▸ Dataset
::::

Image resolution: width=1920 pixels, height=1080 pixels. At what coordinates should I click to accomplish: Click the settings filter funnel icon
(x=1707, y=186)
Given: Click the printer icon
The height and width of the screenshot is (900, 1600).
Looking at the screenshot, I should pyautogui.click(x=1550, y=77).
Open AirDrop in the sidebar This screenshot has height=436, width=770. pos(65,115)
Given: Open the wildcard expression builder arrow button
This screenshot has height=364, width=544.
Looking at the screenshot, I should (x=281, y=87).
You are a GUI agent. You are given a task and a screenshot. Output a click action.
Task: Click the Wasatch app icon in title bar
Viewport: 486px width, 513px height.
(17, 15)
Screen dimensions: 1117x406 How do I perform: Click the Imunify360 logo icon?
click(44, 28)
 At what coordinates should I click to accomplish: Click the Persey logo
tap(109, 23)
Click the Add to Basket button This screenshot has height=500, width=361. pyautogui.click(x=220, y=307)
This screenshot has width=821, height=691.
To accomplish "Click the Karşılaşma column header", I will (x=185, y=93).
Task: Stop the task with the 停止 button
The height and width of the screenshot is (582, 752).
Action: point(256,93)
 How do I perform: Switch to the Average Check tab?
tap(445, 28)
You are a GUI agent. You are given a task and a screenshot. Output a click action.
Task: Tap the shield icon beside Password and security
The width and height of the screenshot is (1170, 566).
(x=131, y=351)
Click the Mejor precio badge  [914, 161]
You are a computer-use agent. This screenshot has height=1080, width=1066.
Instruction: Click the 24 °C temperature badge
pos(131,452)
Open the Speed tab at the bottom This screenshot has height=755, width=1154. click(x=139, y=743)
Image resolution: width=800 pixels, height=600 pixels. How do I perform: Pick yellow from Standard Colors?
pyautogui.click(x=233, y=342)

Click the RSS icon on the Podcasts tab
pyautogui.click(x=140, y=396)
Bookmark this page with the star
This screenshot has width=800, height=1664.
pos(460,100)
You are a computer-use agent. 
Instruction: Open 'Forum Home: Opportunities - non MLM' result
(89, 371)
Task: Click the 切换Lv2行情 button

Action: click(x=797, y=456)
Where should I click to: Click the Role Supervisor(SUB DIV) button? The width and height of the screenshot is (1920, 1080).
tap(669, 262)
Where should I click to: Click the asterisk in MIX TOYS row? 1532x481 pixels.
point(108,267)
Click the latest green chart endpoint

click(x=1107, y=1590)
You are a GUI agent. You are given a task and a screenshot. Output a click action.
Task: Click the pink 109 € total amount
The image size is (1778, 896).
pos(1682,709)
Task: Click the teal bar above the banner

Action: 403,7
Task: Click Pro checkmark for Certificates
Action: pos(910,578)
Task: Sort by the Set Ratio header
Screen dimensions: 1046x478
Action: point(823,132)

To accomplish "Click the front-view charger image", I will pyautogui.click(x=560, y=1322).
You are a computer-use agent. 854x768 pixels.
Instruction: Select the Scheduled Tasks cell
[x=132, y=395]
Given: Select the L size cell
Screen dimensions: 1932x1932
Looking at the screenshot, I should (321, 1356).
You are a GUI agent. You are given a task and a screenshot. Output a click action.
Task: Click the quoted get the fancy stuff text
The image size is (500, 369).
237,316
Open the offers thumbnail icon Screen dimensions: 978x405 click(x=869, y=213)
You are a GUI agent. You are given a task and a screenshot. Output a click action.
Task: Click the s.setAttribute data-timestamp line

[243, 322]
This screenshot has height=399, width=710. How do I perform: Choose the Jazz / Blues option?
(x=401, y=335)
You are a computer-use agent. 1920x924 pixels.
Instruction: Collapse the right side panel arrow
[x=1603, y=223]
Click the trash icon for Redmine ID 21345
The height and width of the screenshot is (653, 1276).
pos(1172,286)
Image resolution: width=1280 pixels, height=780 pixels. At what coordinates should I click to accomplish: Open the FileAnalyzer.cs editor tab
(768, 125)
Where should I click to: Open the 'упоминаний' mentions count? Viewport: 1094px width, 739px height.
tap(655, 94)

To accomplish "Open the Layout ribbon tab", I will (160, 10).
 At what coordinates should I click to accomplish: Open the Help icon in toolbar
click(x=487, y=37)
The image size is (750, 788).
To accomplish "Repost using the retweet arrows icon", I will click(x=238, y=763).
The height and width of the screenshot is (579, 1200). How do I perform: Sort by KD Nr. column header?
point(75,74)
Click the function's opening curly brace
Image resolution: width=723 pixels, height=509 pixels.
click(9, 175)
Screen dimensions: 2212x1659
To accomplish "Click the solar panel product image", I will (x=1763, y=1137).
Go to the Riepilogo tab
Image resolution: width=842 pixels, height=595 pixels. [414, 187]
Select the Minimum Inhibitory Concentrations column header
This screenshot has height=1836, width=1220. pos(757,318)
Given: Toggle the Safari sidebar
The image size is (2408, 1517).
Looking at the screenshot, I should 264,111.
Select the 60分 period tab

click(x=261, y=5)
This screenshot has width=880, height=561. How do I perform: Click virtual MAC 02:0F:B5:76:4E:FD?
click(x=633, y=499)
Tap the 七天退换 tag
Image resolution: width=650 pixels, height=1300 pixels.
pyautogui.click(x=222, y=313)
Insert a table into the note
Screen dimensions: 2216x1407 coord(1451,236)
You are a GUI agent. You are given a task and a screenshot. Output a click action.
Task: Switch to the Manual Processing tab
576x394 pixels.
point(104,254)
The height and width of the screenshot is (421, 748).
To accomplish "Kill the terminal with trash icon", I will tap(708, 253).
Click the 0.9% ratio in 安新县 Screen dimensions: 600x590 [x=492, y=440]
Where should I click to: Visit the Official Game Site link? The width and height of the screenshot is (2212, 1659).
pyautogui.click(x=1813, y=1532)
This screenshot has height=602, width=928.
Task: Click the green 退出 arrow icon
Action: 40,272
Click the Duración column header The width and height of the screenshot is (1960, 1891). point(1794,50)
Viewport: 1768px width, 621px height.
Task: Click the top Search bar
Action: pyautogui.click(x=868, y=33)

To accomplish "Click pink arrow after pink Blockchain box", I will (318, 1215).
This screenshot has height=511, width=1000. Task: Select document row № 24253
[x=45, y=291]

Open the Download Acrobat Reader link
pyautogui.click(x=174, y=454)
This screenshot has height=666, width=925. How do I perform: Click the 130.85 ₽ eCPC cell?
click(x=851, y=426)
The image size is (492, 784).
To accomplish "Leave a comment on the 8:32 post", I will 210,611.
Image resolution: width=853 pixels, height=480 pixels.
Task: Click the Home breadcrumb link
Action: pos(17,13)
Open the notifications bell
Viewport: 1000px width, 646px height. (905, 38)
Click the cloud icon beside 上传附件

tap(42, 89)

::::

▸ Task details
Locate each line of the records above that contains the string "sidebar", and reproduce every such line in full.

▸ Response below
Open AirDrop in the sidebar This screenshot has height=436, width=770. pos(65,115)
Given: Toggle the Safari sidebar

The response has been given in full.